Do rats have a prefrontal cortex? Behav Brain Res

Netherlands Institute for Brain Research, KNAW, Graduate School Neurosciences, Meibergdreef 33, 1105 AZ, Amsterdam, The Netherlands.
Behavioural Brain Research (Impact Factor: 3.03). 12/2003; 146(1-2):3-17. DOI: 10.1016/j.bbr.2003.09.028
Source: PubMed


The lack of a single anatomical or functional definition of 'prefrontal cortex' has led to different and, in some respects, controversial views on the existence of a prefrontal cortex in non-primate mammals, in particular in rats. Until the classic paper by Rose and Woolsey [Res. Publ. Assoc. Nerv. Ment.
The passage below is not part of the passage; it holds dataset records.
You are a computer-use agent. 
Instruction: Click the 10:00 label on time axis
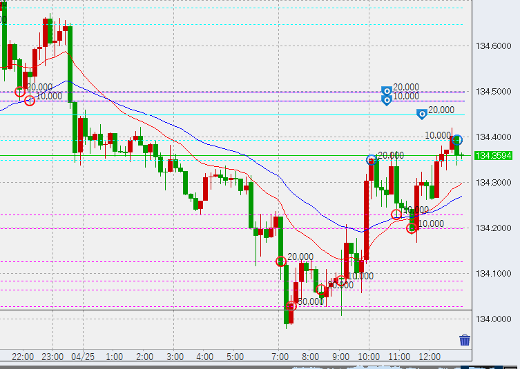click(369, 357)
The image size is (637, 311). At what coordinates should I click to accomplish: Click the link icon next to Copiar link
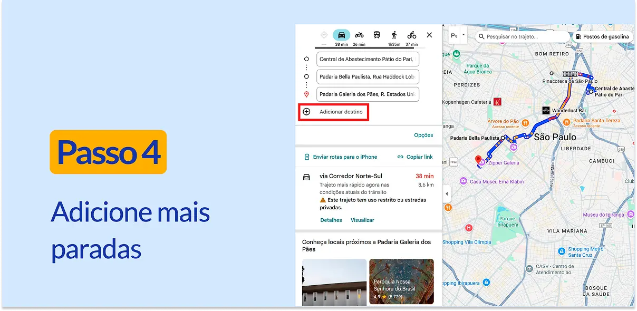click(401, 157)
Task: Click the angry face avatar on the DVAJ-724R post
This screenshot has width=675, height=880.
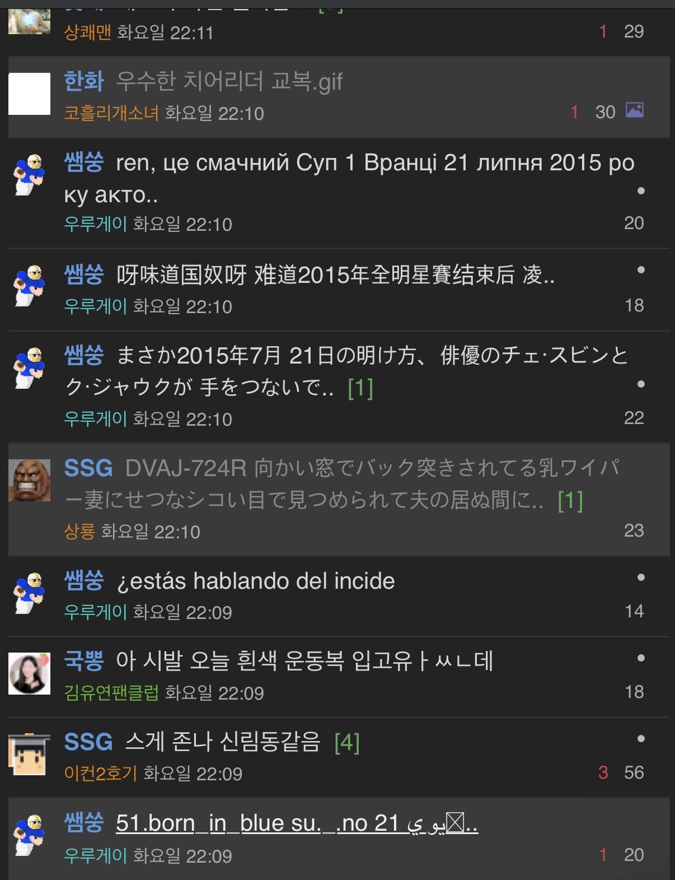Action: click(x=30, y=480)
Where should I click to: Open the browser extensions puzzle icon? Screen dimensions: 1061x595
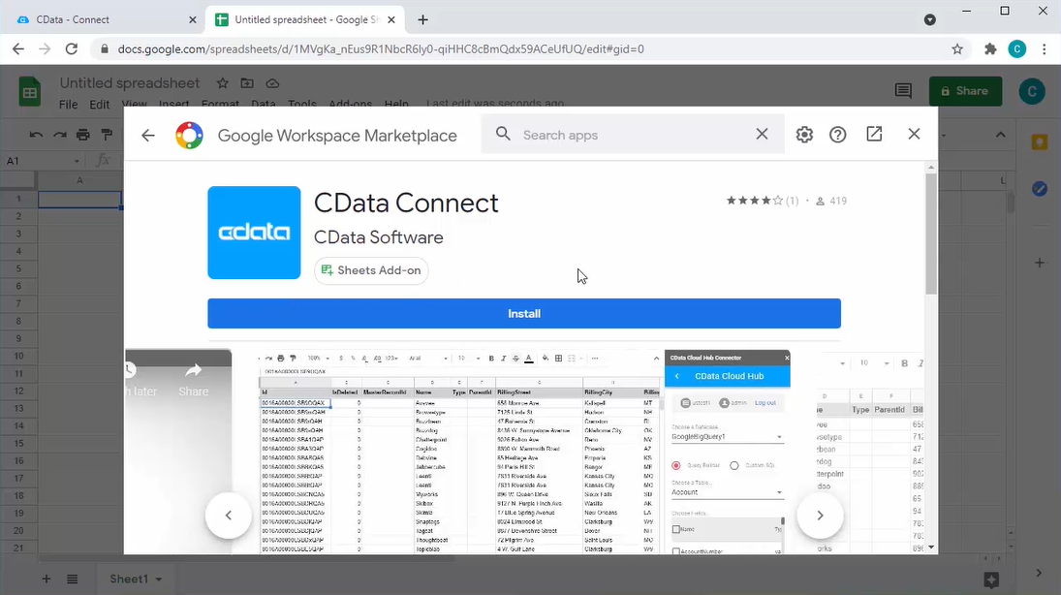(x=990, y=48)
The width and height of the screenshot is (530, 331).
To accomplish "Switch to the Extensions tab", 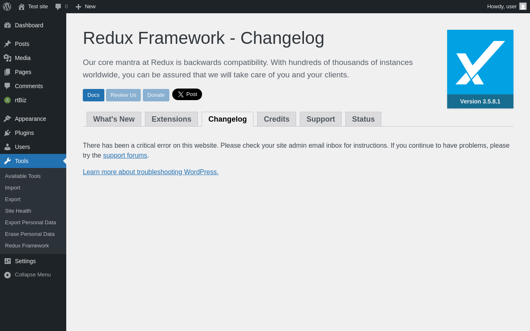I will point(171,119).
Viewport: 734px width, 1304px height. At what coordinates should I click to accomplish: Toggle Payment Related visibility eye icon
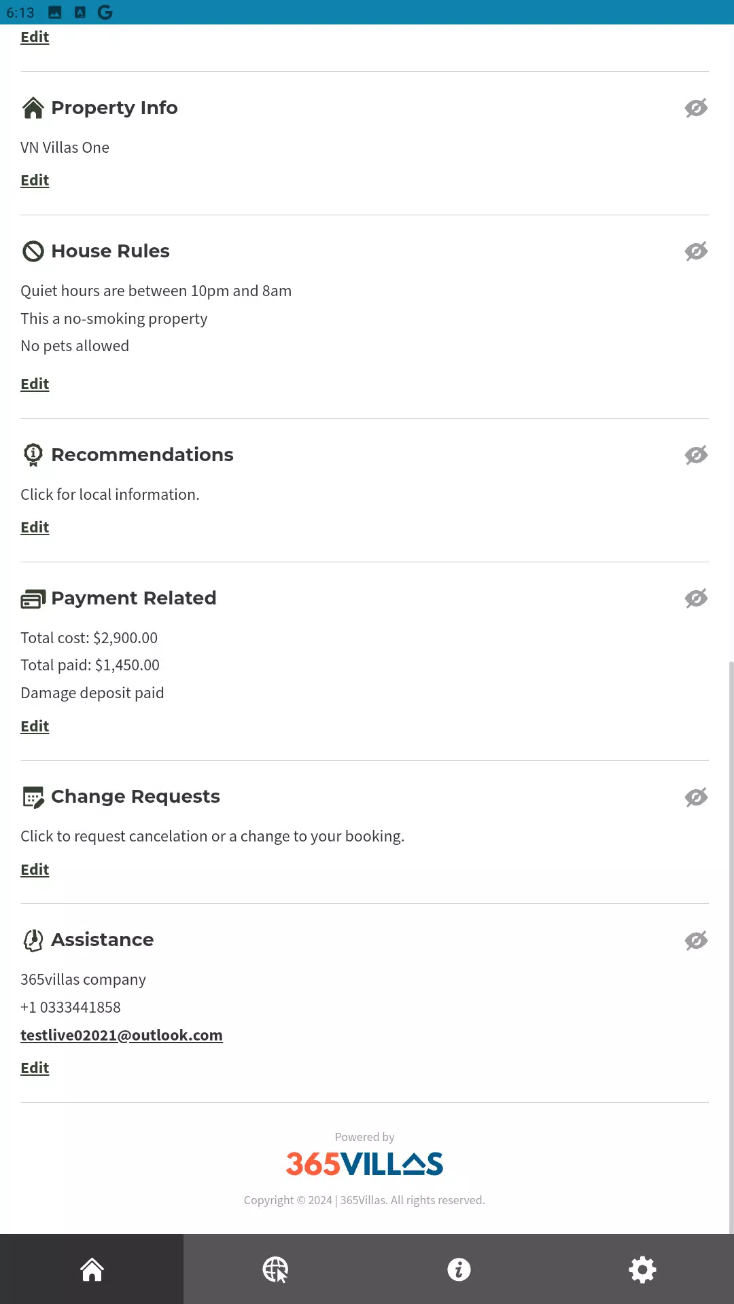pos(696,598)
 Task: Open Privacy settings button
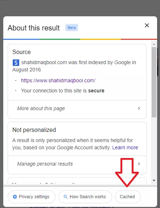click(32, 197)
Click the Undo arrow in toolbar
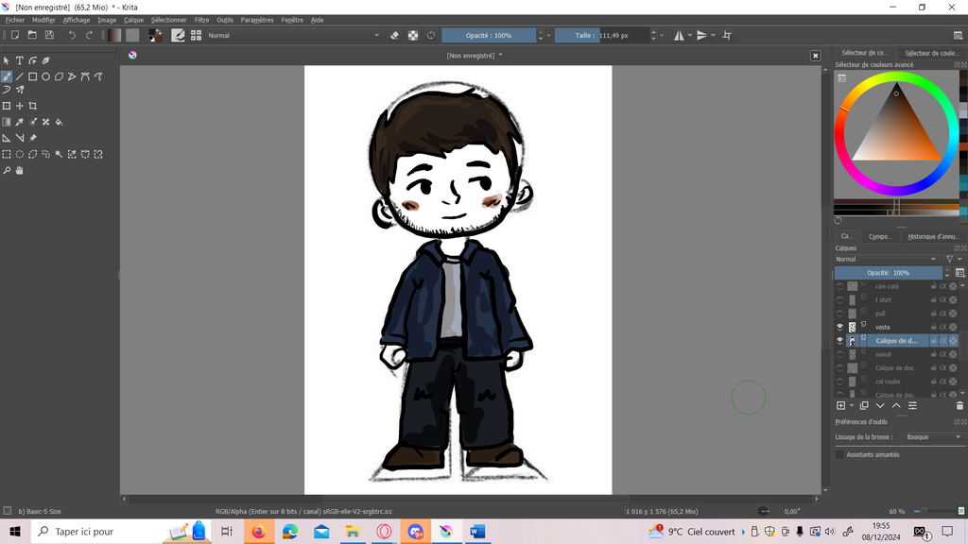968x544 pixels. click(72, 36)
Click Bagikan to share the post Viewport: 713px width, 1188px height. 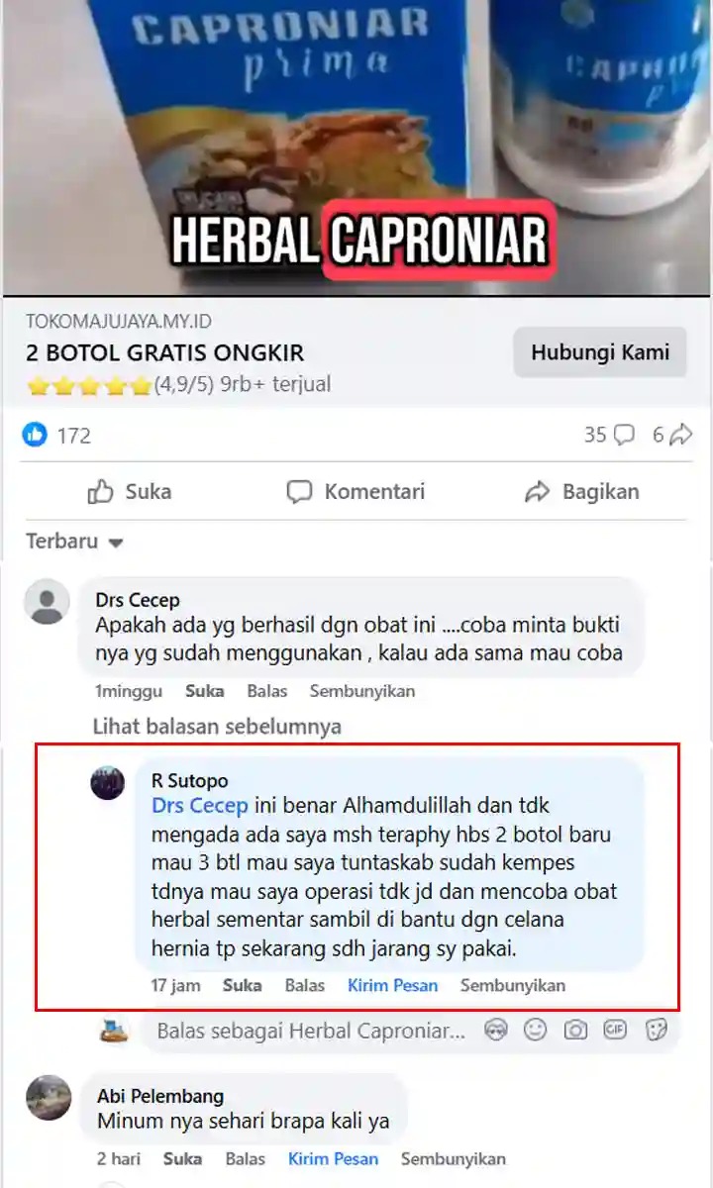pos(582,492)
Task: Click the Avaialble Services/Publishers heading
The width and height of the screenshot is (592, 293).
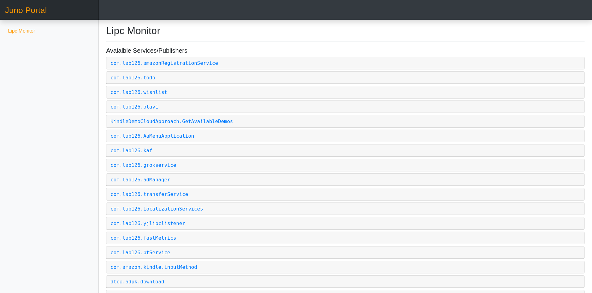Action: coord(147,51)
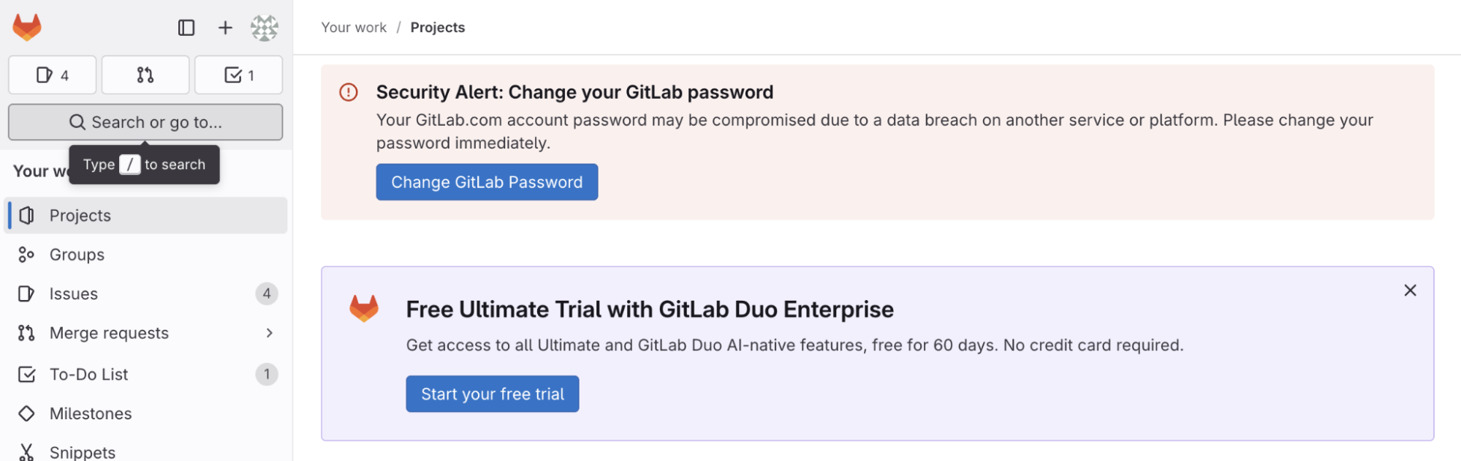Click the Issues sidebar icon

tap(26, 293)
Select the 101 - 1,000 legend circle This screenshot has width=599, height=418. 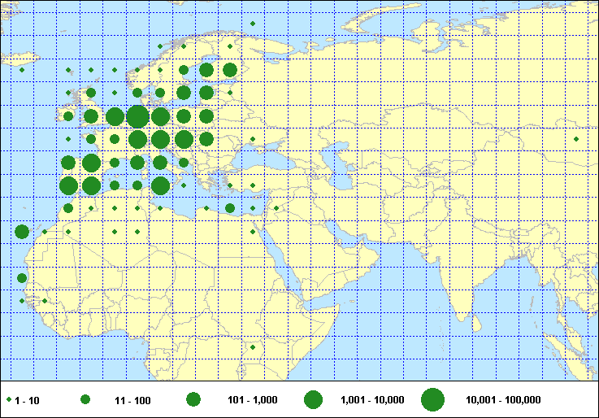193,400
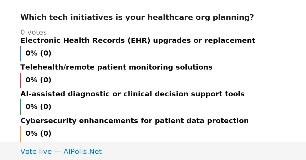306x160 pixels.
Task: Choose Telehealth/remote patient monitoring solutions option
Action: click(116, 68)
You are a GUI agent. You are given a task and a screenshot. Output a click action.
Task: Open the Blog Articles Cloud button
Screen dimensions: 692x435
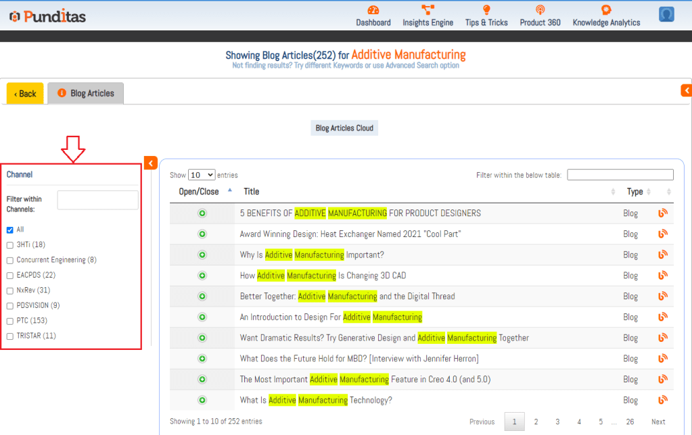point(344,128)
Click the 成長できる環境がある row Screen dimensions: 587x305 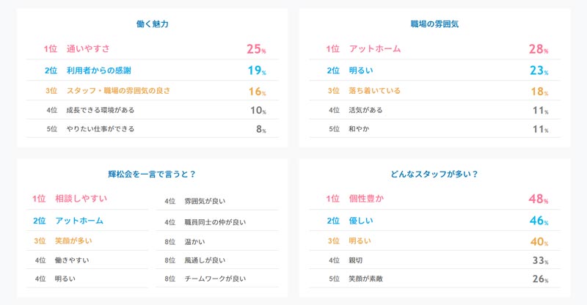(100, 110)
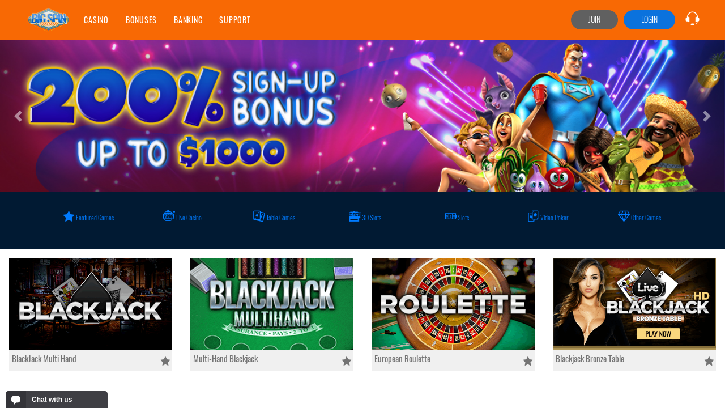Image resolution: width=725 pixels, height=408 pixels.
Task: Expand the Chat with us widget
Action: [x=57, y=400]
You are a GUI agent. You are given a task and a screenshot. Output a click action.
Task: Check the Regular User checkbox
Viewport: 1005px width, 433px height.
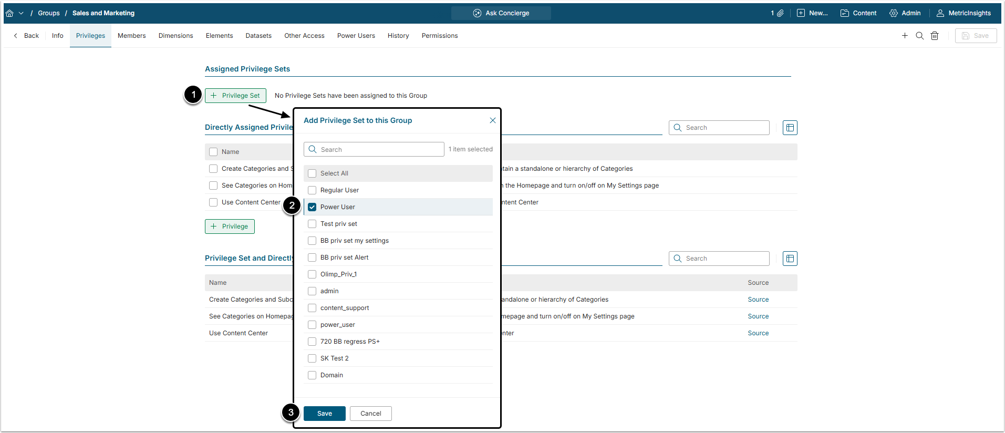312,190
Dis. 27 (1948) 210], the general idea was that a prefrontal cortex is unique to primate species. Rose and Woolsey's 'prefrontal cortex' definition was based upon a single anatomical criterion, i.e. the cortical projection area of the mediodorsal thalamic nucleus. Single criteria, however, do not appear to be sufficient for defining the prefrontal cortex. Therefore, other anatomical and functional characteristics are currently used to identify the prefrontal cortex in different species. Yet, recently the debate about the nature of the prefrontal cortex in non-primate species has been resumed. In the present paper we will compare the structural and functional characteristics of the prefrontal cortex of nonhuman primates and rats. We will argue that rats have a functionally divided prefrontal cortex that includes not only features of the medial and orbital areas in primates, but also some features of the primate dorsolateral prefrontal cortex.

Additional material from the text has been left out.